══ Material provided

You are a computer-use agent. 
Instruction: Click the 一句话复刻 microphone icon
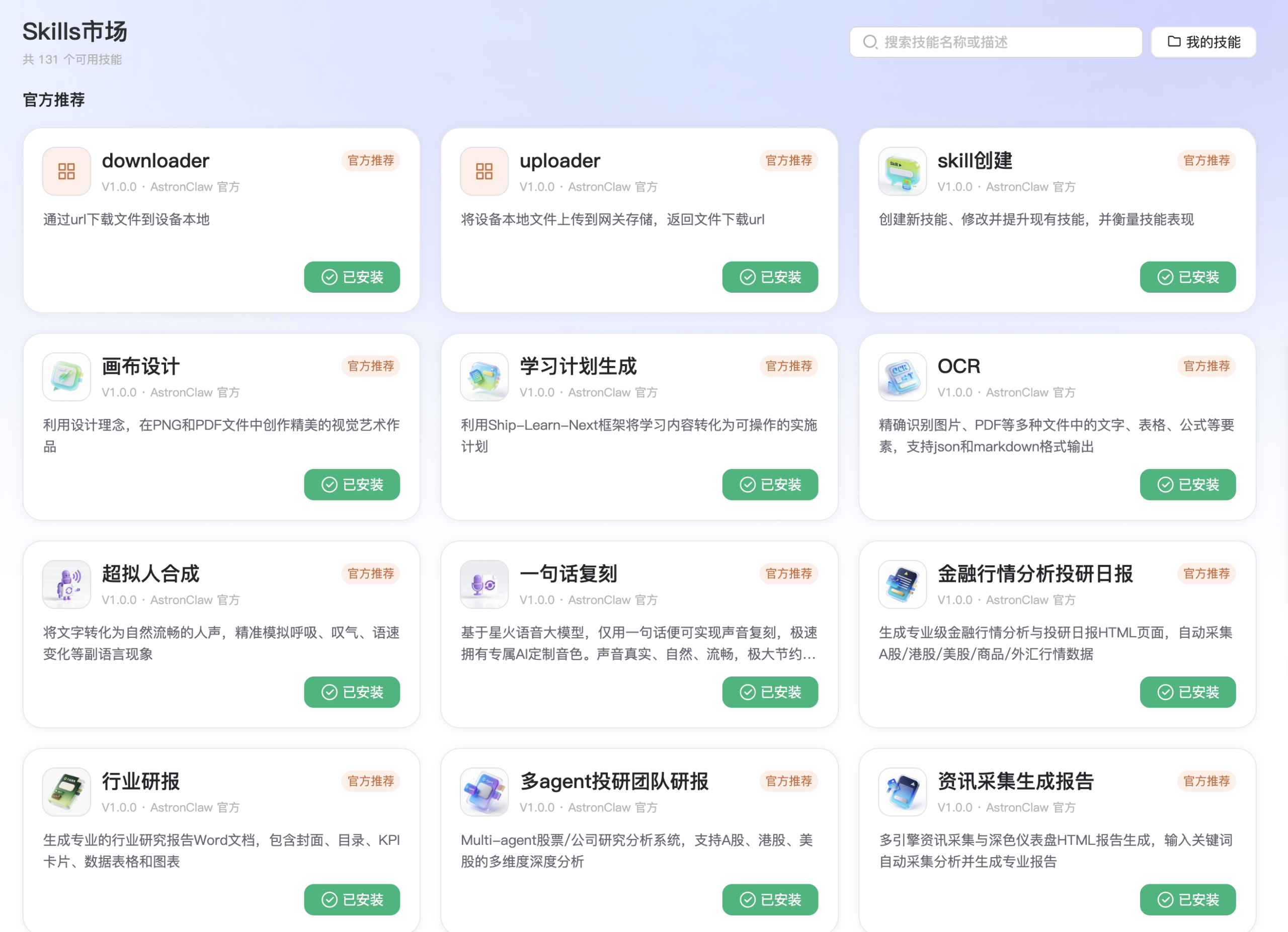point(484,584)
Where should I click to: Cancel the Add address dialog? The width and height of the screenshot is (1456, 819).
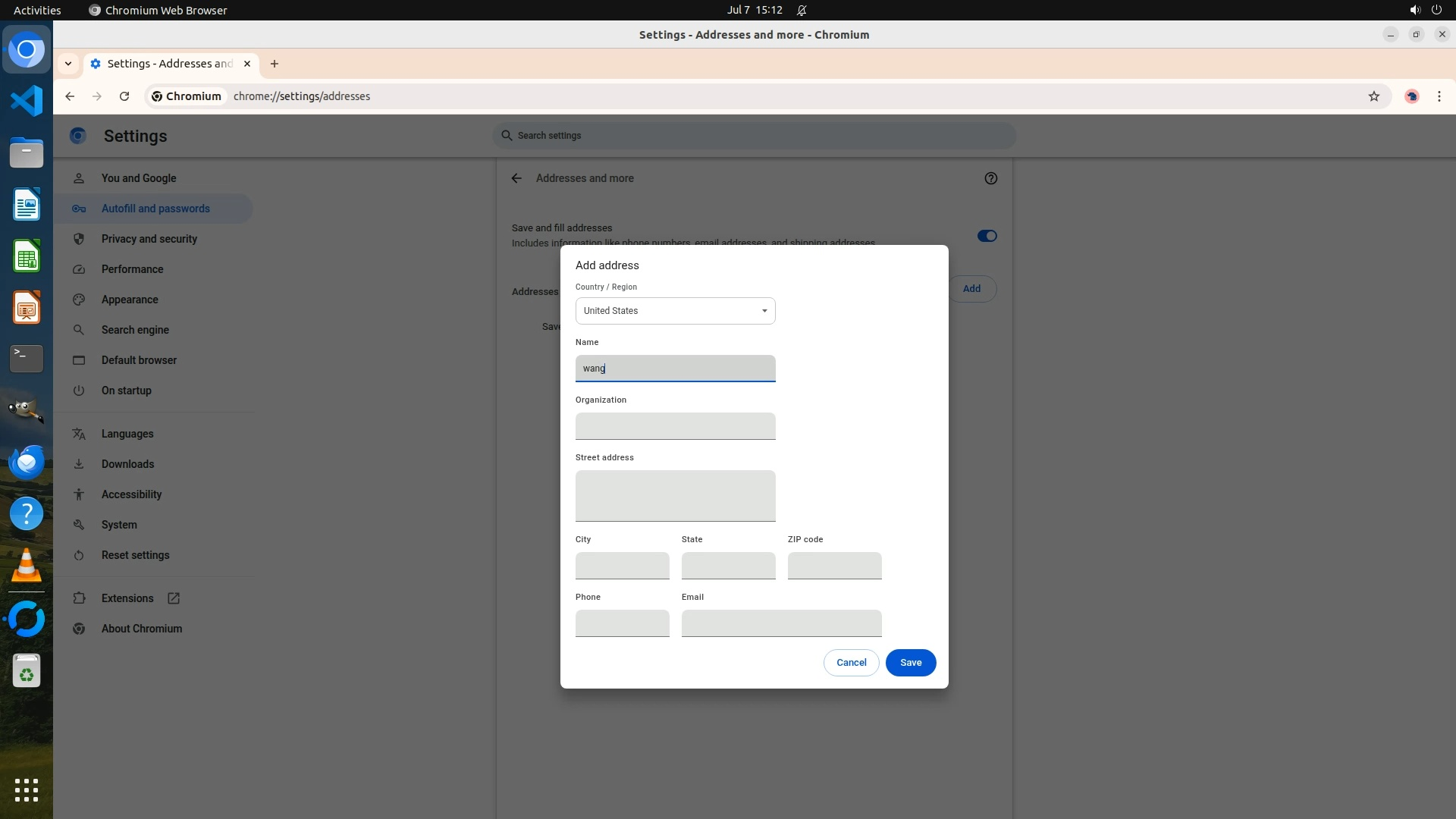[x=851, y=663]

════

**Activity**
Please write out exactly the lines from the one containing "Where should I" through the last line of the records above, and leave out any pictures.

**Task response**
Where should I click to: Cancel the Add address dialog? The width and height of the screenshot is (1456, 819).
[x=851, y=663]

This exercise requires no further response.